Moments like these can lead a reader to question the purpose of a formal experiment—if the poem is about the process of writing the poem, what has the purpose of this formal innovation been, and what change has this brought about in me?, a reader might ask.  But to take that view of the poetry in this collection would be to ignore such compelling meditation, such purposeful constellations.  It would be to ignore the places where the poem makes the kind of invitation to be a part of its meaning that mark this book as truly interested in its readers, when it could have—given the locus of concerns it addresses at times—turned its back to them entirely.

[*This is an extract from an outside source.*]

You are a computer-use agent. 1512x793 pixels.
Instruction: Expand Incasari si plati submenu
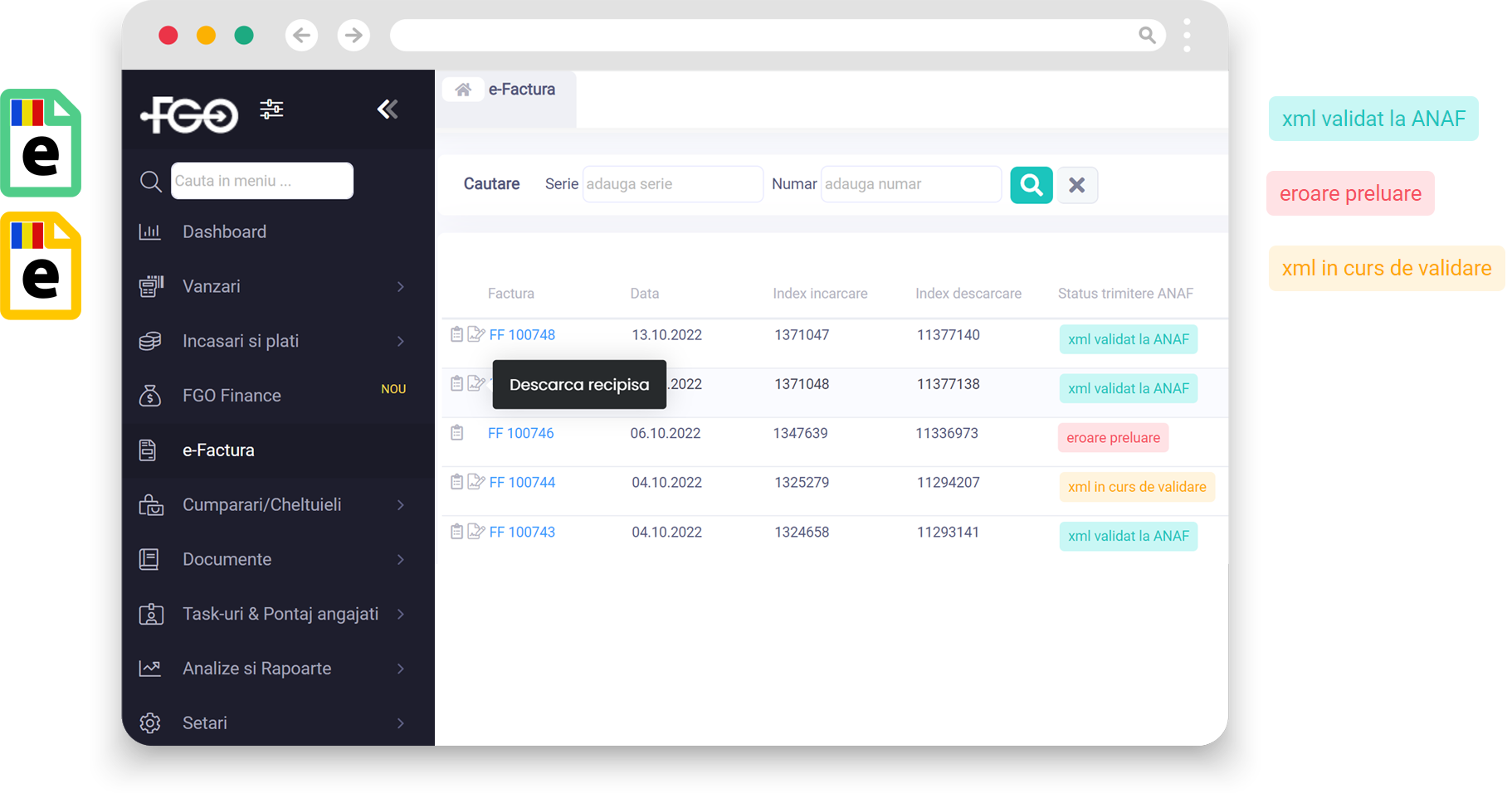(x=401, y=342)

Here is a poem from section six in full:

the driver wasn’t guilt-wracked but a pedestrian who saw the accident lost her sense of smell stop

according to the gondolier each wave strikes the hull in a different language stop

I find a new direction because every planet stays locked in its orbit stop

 

no way to tell the weeds that are flesh-colored from the flesh that is weed-colored please

listening is a composite of glossing novelty and following my fears around in the dark stop

emptied of questions and filled instead with the night-sky’s hooded throng stop

 

the road to the asylum forks each time I genuflect please

the entire morning gone callow with a rationale stop

now even the least leaf rustling must be theatricalized please advise

(43).

This is neither the ritualized and clichéd language of mourning nor the skittering horizontal parataxis of much of the (prose) writing that has been referred to by the label “the new sentence,” but something far more approachable.  A constellation that brings together the acute physical response of a pedestrian who witnessed an accident with a speaker’s inability to differentiate between color and texture, bodies and weeds, that pulls into the same orbit a speaker who finds new direction in—and is filled by—the swarm of celestial bodies in the night sky and a gondolier’s suggestive platitude about the many languages of the canal’s waters; the poem invites the reader to participate in the processing, in the making sense of, these fragments—yes—but it also invites the reader to gawk and marvel at the craft and emotional precision of each of its constituent parts.  The emotional space carved out by the line, “emptied of questions and filled instead with the night-sky’s hooded throng stop,” is both exact—that is, specific to this speaker—and open and available to the reader.  There is no retreat to private language, and that seems to be the point.  We’re reading an open communiqué, a missive sent off to us and folded into the codex.